Currently I split the file into one big list and split it into rows:
def grouper(n, iterable, fillvalue=None):
"Collect data into fixed-length chunks or blocks"
# grouper(3, 'ABCDEFG', 'x') --> ABC DEF Gxx
args = [iter(iterable)] * n
return izip_longest(fillvalue=fillvalue, *args)
(code is from itertools examples)
Problem is, I end up with multiple copies of the data in memory. With 500MB+ files this eats up the memory fast and Pandas has some trouble reading lists this big with large MultiIndexes.
How can I use Pandas file reading functionality (read_csv, read_table, read_fwf) with this kind of data?
Or is there an other way of reading data into Pandas without auxiliary data structures?
Upvotes: 1
Views: 1777
Reputation: 880369
Although it is possible to create a custom file-like object, this will be very slow compared to the normal usage of pd.read_table
:
import pandas as pd
import re
filename = 'raw_data.csv'
class FileLike(file):
""" Modeled after FileWrapper
http://stackoverflow.com/a/14279543/190597 (Thorsten Kranz)
"""
def __init__(self, *args):
super(FileLike, self).__init__(*args)
self.buffer = []
def next(self):
if not self.buffer:
line = super(FileLike, self).next()
self.buffer = re.findall(r'(\S+\s+\S+\s+\S+)', line)
if self.buffer:
line = self.buffer.pop()
return line
with FileLike(filename, 'r') as f:
df = pd.read_table(f, header=None, delimiter='\s+')
print(len(df))
When I try using FileLike
on a 5.8M file (consisting of 200000 lines), the above code takes 3.9 seconds to run.
If I instead preprocess the data (splitting each line into 2 lines and writing the result to disk):
import fileinput
import sys
import re
filename = 'raw_data.csv'
for line in fileinput.input([filename], inplace = True, backup='.bak'):
for part in re.findall(r'(\S+\s+\S+\s+\S+)', line):
print(part)
then you can of course load the data normally into Pandas using pd.read_table
:
with open(filename, 'r') as f:
df = pd.read_table(f, header=None, delimiter='\s+')
print(len(df))
The time required to rewrite the file was ~0.6 seconds, and now loading the DataFrame took ~0.7 seconds.

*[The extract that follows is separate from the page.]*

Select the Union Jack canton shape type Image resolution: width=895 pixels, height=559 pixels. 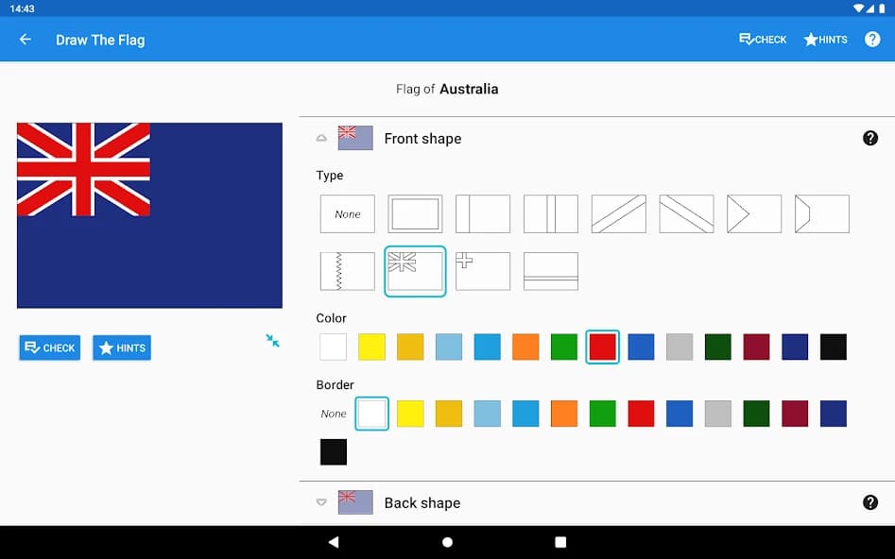[415, 271]
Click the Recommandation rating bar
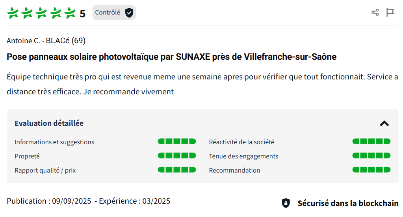Image resolution: width=403 pixels, height=217 pixels. (x=371, y=170)
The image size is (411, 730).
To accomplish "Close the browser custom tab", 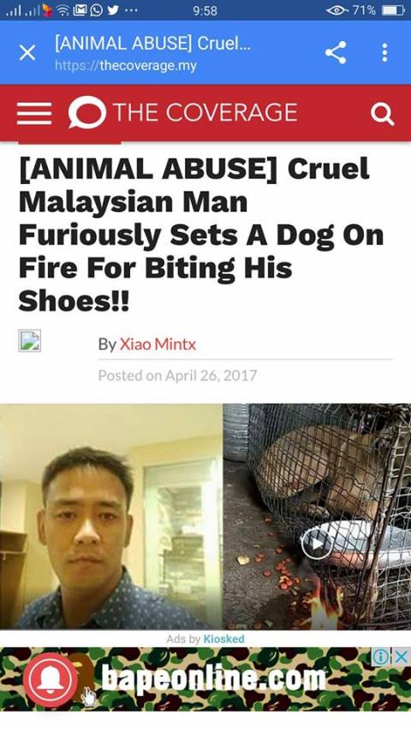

So, it appears you will be better off rewriting your data to disk first.
Upvotes: 1
Reputation: 375695
I don't think there is a way to seperate rows with the same delimiter as columns.
One way around this is to reshape
(this will most likely be a copy rather than a view, to keep the data contiguous) after creating a Series using read_csv
:
s = pd.read_csv(file_name, lineterminator=' ', header=None)

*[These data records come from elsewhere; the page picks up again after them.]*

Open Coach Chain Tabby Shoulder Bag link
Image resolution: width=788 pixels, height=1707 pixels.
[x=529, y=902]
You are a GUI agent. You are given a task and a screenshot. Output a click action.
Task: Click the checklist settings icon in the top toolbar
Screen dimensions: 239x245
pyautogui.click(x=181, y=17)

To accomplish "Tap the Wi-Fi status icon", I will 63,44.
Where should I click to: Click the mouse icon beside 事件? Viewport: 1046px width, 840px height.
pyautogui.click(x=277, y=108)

df = pd.DataFrame(s.values.reshape(len(s)/n, n))
In your example:
In [1]: s = pd.read_csv('raw_data.csv', lineterminator=' ', header=None, squeeze=True)
In [2]: s
Out[2]:
0 2008231
1 4891866
2 383842
3 2036693
4 4924388
5 375170
Name: 0, dtype: float64
In [3]: pd.DataFrame(s.values.reshape(len(s)/3, 3))
Out[3]:
0 1 2
0 2008231 4891866 383842
1 2036693 4924388 375170
Upvotes: 0